Долгое время он был воплощением самодовольства человека, а стал тупиком жизни. С тех пор как маленькая потаскушка раздула огонь в его паху, показав ему, что он потерпел кораблекрушение в бухте счастья, с ним произошла разительная перемена. Он перестал следить за собой - куда девалась почти военная дисциплина его бытия, монашеская суровость его кельи? Здесь воцарился кавардак: приборы были сломаны, дискеты валялись в беспорядке (иные из них поцарапанные и треснувшие), факс и центральная телефонная станция работали с перебоями. Но Луи плевать на это хотел. Он томился в материнском болоте, ощущая себя ложкой, завязшей в холодном соусе, его обуревала жажда бегства, и большую часть времени он проводил перед телевизором. Кто сказал, что он никогда не увидит вестерн, матч по регби, увлекательный детектив?

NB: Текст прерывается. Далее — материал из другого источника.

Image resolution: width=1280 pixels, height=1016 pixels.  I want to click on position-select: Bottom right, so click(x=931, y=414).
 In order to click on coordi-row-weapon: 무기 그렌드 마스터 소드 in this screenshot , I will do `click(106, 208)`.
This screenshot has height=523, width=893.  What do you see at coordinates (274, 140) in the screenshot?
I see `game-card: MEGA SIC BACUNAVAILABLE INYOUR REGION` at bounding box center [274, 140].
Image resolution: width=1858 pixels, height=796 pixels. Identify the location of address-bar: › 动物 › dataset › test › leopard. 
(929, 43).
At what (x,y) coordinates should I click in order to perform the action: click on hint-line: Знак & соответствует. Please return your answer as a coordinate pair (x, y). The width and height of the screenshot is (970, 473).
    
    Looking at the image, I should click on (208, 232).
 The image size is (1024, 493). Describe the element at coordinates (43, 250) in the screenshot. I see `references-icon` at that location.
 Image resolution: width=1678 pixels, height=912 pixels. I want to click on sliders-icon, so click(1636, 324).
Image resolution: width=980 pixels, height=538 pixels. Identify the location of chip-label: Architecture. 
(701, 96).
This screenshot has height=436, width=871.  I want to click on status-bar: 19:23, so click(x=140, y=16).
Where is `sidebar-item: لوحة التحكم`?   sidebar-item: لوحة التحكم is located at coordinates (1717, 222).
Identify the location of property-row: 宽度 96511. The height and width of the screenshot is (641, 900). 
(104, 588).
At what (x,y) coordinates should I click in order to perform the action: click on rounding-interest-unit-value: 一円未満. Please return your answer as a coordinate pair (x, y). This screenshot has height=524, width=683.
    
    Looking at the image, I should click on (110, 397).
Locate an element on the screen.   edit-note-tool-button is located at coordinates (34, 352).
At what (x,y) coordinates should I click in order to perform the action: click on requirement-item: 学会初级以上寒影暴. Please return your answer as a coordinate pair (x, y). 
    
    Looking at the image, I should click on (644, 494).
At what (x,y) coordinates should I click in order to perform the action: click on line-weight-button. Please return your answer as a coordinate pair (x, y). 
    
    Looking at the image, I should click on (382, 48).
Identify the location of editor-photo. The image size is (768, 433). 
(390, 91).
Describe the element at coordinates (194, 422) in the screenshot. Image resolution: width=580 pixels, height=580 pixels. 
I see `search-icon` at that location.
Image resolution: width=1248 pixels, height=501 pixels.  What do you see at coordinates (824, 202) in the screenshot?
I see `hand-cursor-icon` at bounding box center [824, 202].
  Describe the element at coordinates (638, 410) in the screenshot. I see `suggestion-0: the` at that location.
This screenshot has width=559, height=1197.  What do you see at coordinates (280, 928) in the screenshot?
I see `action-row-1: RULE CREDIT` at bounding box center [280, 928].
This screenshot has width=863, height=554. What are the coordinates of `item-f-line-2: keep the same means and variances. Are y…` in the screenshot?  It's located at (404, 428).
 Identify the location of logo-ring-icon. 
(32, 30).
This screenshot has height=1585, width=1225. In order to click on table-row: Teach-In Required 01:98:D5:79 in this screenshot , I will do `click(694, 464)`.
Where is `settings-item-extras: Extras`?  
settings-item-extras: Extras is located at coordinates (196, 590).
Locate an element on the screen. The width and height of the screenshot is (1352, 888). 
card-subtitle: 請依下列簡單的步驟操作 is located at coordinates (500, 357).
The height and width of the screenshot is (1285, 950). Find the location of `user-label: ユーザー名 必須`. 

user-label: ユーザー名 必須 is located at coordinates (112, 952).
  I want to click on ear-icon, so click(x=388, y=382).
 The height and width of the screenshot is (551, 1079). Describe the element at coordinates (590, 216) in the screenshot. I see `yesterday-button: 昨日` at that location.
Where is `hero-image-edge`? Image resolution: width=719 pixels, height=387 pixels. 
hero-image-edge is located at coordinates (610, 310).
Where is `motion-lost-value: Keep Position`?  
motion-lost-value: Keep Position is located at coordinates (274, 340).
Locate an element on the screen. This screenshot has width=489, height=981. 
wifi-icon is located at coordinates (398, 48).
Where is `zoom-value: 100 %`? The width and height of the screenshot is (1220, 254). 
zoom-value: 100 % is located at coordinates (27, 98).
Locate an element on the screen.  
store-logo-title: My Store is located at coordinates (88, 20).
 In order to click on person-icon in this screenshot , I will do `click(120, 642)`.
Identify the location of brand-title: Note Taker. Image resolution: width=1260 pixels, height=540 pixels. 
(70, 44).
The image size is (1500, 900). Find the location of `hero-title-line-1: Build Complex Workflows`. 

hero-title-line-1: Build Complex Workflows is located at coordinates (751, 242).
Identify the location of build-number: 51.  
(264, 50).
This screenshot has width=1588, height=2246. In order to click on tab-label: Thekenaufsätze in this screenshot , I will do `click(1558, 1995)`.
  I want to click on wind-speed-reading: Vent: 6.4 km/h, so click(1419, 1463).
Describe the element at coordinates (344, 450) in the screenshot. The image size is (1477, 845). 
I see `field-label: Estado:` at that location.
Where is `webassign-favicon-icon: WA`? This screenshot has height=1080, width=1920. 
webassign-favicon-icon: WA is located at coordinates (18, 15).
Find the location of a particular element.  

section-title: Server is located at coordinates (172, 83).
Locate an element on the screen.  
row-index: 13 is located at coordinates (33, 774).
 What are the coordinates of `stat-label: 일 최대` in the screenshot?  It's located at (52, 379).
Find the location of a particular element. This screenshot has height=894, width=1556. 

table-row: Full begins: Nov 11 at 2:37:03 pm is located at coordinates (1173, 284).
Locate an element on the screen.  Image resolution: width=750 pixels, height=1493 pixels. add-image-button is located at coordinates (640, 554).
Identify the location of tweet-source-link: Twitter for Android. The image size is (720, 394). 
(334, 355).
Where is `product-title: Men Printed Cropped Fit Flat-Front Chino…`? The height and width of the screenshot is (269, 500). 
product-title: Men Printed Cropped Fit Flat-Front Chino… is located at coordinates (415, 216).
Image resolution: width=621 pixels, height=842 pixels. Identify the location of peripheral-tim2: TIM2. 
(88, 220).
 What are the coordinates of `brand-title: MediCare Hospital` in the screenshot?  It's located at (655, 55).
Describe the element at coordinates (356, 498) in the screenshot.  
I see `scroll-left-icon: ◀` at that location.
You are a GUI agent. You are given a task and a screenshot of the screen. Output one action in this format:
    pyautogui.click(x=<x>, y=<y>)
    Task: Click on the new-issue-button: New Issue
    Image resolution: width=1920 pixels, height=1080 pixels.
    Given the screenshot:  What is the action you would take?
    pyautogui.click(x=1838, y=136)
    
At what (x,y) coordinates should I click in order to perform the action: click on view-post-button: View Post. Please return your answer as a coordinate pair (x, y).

По его требованию на кровать Мадлен установили параболическую антенну - мать отказалась предоставить для нее свою голову, и приверженцам пришлось скрепя сердце подчиниться. Вместо того чтобы читать Конфуция, Монтеня или Байрона, Луи наслаждался сериалами, комедиями, викторинами. Все эти мыльные оперы, слезливые фильмы и прочие плоские поделки доставляли ему греховную радость. Он мог без конца созерцать самую откровенную дрянь, чья интрига была столь же пустой, как и развязка, ибо ему было просто необходимо немного глупости в химически чистом виде. Его приводила в восторг халтура, он обжирался этой поставленной на промышленную основу тупостью, которую тиражировали в миллионах экземплярах на всех континентах. Конкистадор библиотек превратился в раба при пульте дистанционного управления, в аудиовизуального зомби. По крайней мере, ему удавалось хоть на время забыть о тесноте своей отвратительной норы, о том, что кожа на животе и руках покрыта тысячами крохотных букв - словно эпидерма его задалась целью восстановить прочитанные тексты, а сам он стал живым палимпсестом, литературной субстанцией. Каждый вечер он смывал в бассейне этот чернильный лишай, но на следующий день нарастала новая плотная ткань, клейменная литерами. Когда же он выключал телевизор, то слышал, как с верхних полок в его мозгу бросались в пустоту объемистые тома и их страницы хлопали, точно крылья на ветру.
Тьма притаилась в его мозгу, подстерегая добычу, но на короткое время болезнь отступила, и он воспрял. Приверженцы, придя в ужас от подобной нерадивости, молили его держаться, не уступать, не сдавать позиций. Поскольку они не имели доступа в спальню Мадлен, то установили перед окнами, выходившими в сад, и перед дверью звукоаппаратуру оглушительной мощности, которая изрыгала слова утешения и поддержки. Дамьен наседал на Луи, понукал и давил. Он сумел проникнуть даже на экраны телевизоров и на всех каналах отдавал ему распоряжение двигаться по избранному пути.